Validate one or many pages

With the command page you can validate one or many pages. Command accept one or many path and each path can be either an URL or a filepath (absolute or relative from your current location):

html-checker page ping.html
html-checker page http://perdu.com
html-checker page ping.html http://perdu.com foo/bar.html

Validate all path from a sitemap

With the command site you can validate every page referenced in a sitemap.xml file. Command accept only one argument for the sitemap path which can be either an URL or a filepath (absolute or relative from your current location).

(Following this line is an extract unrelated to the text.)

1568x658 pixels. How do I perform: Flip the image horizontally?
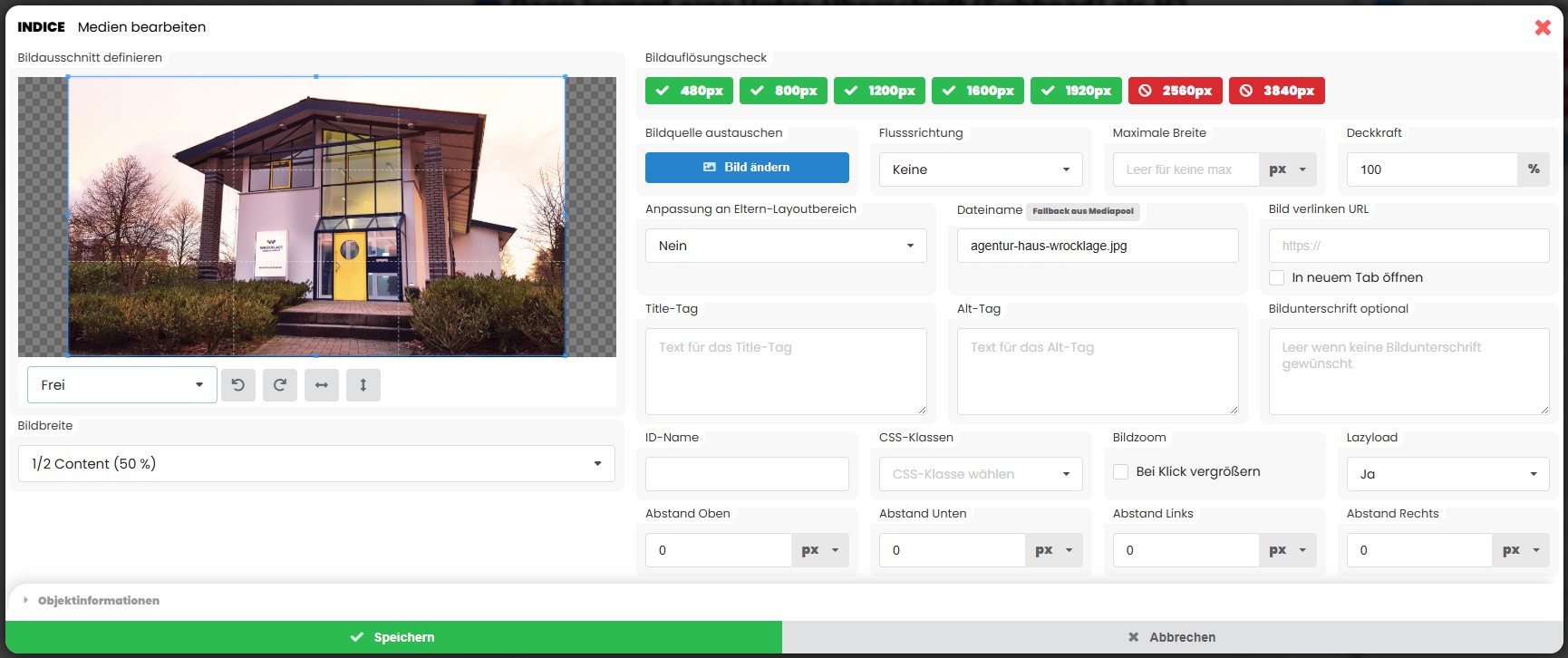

Note than for a sitemap file, its referenced urls must be absolute or relative to your current location. For a sitemap url, its referenced urls must be an absolute url (with leading http):

html-checker site sitemap.xml
html-checker site http://perdu.com/sitemap.xml

Common page and site options

–user-agent

A customer user-agent to use for every possible requests.

–Xss

Java thread stack size. Useful in some case where you encounter error ‘StackOverflowError’ from validator. Set it to something like ‘512k’.

–safe

Invalid paths won’t break execution of script and it will be able to continue to the end.

–split

Execute validation for each path in its own distinct instance. Useful for very large path list which may take too long to display anything until every path has been validated. However, for small or moderate path list it will be longer than packed execution.

–sitemap-only

For site command only. This will only get and parse given sitemap path but without validating its items, useful to validate a sitemap before using it for validations.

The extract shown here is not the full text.